Please use this identifier to cite or link to this item: https://repository.iimb.ac.in/handle/123456789/3938
Title: Application of behavioral finance to the Indian context
Authors: Krishna, Sundaresan R 
Issue Date: 2005
Publisher: Indian Institute of Management Bangalore
Series/Report no.: Contemporary Concerns Study;CCS.PGP.P5-013
Abstract: The field of behavioral finance is not new. Many investors have long considered that psychology plays a key role in determining the behavior of markets. However it is only in recent times that a series of concerted formal studies have been undertaken in this area. Amos Tversky and Daniel Kahneman’s papers on decision frames (1979) played a seminal role.
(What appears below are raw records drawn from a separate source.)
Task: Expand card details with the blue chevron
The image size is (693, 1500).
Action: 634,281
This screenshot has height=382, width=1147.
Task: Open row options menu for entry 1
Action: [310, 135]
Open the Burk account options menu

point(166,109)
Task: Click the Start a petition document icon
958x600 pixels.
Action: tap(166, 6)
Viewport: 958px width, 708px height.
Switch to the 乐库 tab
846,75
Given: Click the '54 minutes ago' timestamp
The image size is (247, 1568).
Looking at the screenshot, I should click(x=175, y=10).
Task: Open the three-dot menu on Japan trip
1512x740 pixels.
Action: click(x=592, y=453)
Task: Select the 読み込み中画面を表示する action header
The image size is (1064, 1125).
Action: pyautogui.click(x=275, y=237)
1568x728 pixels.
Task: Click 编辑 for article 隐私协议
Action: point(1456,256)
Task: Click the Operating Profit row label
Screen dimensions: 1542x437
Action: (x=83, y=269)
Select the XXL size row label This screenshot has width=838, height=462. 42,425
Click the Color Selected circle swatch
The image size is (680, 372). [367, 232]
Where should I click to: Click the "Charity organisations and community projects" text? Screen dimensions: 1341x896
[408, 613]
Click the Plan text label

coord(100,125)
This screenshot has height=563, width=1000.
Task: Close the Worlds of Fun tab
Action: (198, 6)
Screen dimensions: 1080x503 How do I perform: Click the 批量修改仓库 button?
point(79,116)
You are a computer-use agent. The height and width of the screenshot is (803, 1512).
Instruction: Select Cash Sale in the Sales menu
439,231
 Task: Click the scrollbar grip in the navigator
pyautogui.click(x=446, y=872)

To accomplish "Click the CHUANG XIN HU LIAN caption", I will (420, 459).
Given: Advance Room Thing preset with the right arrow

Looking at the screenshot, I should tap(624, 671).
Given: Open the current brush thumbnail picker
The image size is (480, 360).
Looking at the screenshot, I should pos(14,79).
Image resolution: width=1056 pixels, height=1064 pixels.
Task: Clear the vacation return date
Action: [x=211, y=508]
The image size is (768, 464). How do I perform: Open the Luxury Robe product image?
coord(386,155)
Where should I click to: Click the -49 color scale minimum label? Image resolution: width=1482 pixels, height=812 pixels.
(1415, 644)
The results of these studies were at variance with the rational, self-interested decision-maker posited by traditional finance and economics theory. Thaler (1993) defines behavioral finance as ‘simply open-minded finance’ claiming that ‘sometimes in order to find the solution to an [financial] empirical puzzle it is necessary to entertain the possibility that some of the agents in the economy behave less than fully rationally some of the time’. Thaler and Barberis (2002) also break down the field of study into two viz. Limits to arbitrage and Psychology. Limits to arbitrage claims that the market actions by irrational agents can cause dislocations which can persist as they cannot be undone by rational agents. Psychology on the other hand deals with the kind of irrationality displayed by agents and their effect on the market.